§ **WORK TO COMPLETE**: In the data below, how many lines contain the string "Select"? Give only the number.

§ **SOURCE DATA**:
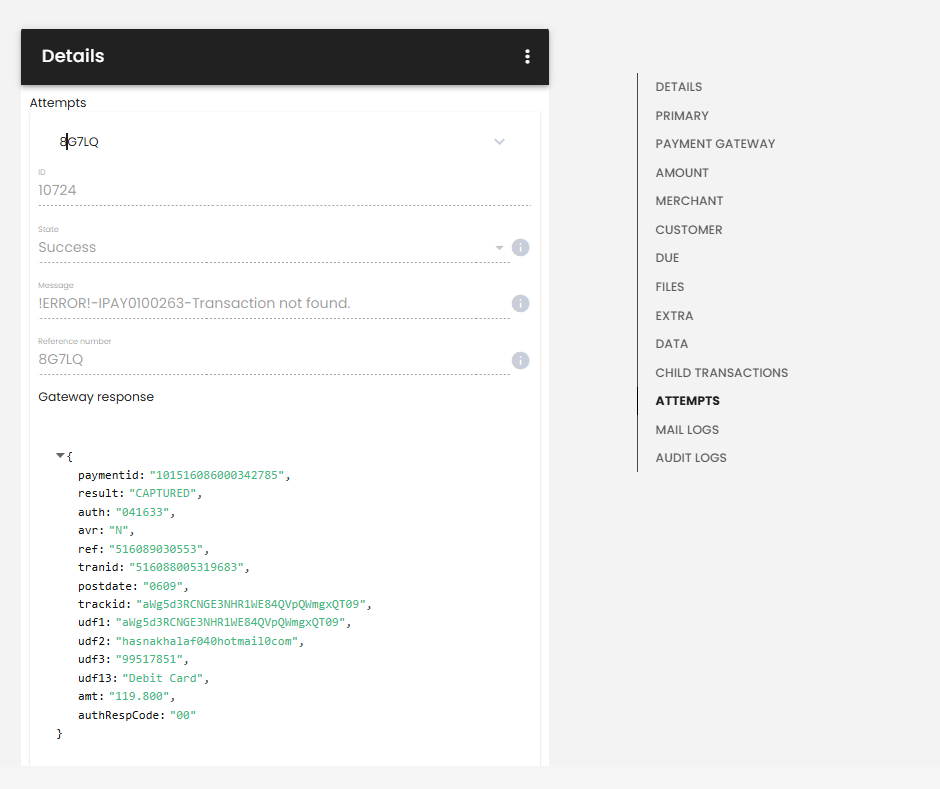The image size is (940, 789).
Task: Expand the 8G7LQ attempt chevron
Action: pos(499,141)
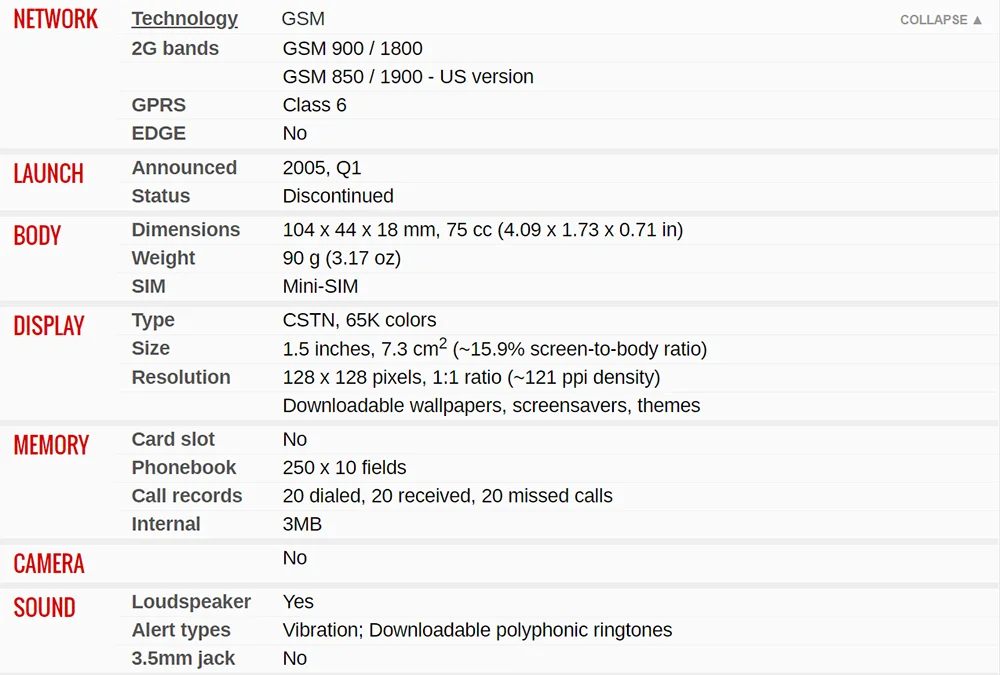
Task: Click the Internal memory label
Action: (166, 524)
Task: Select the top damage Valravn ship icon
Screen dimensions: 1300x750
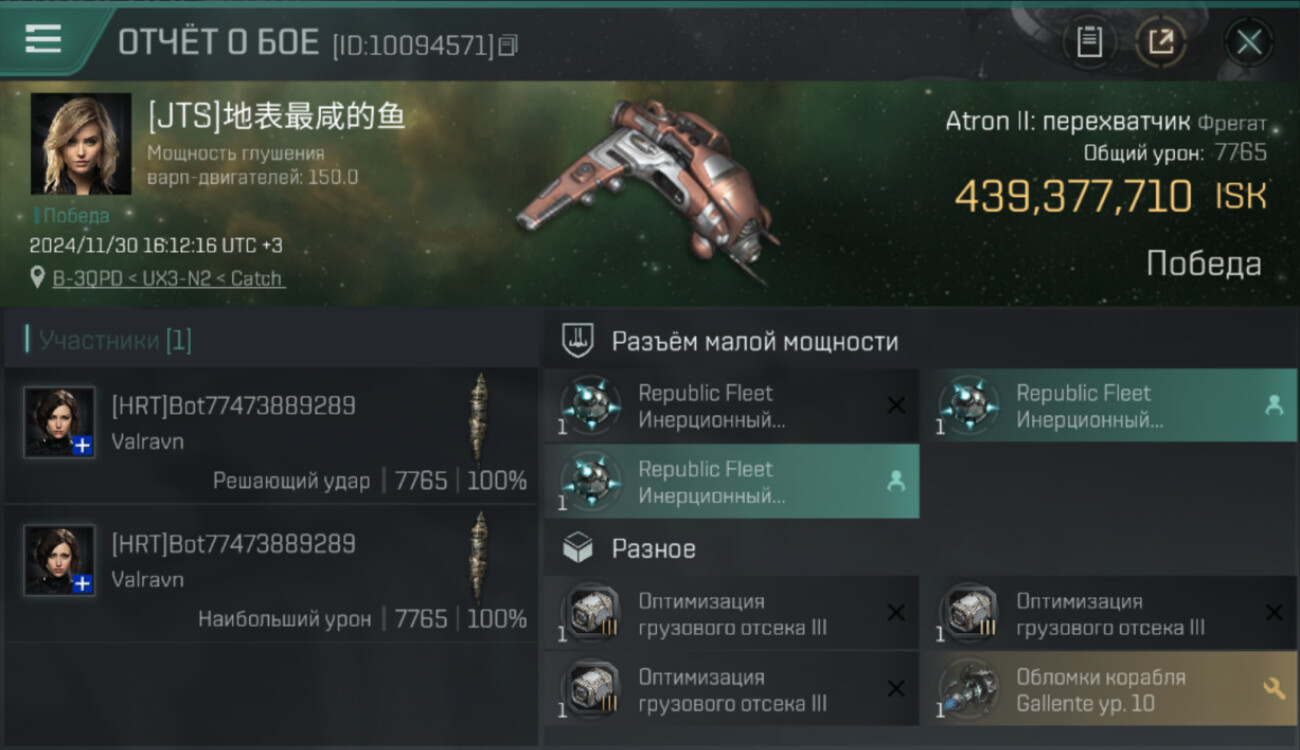Action: pyautogui.click(x=480, y=556)
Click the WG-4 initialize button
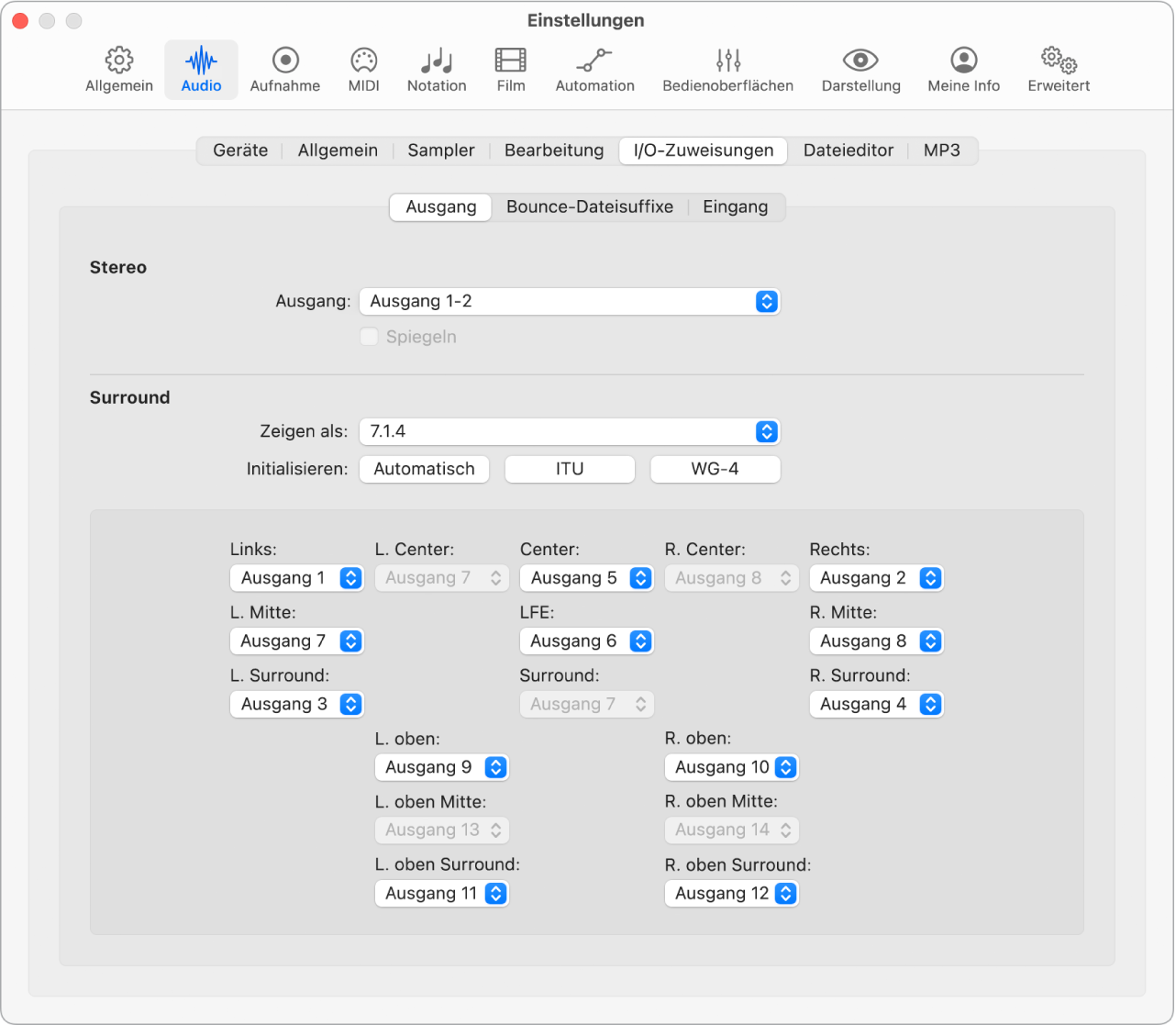The width and height of the screenshot is (1176, 1025). pos(715,469)
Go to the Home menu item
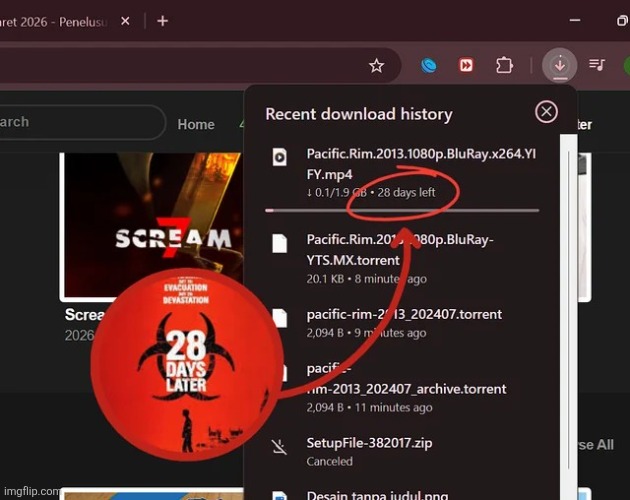Viewport: 630px width, 500px height. pyautogui.click(x=196, y=124)
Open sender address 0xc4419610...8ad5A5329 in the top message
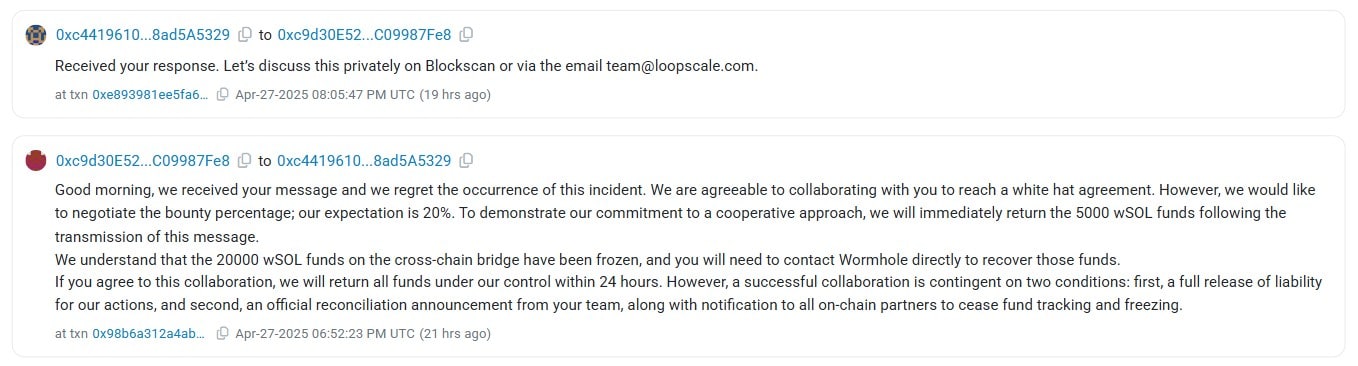The image size is (1358, 366). 143,35
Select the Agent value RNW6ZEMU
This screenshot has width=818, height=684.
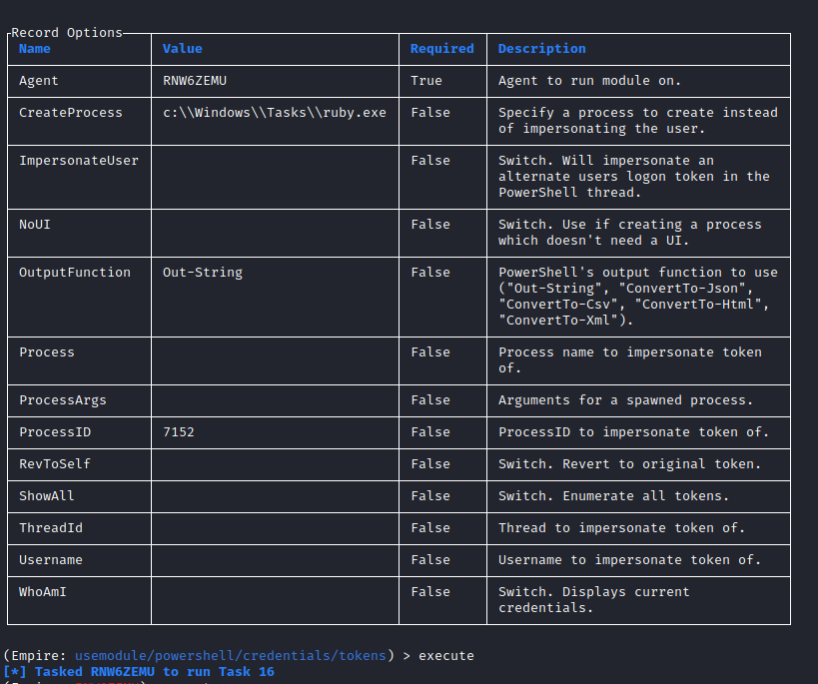195,81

§ **YOUR SOLUTION**: 2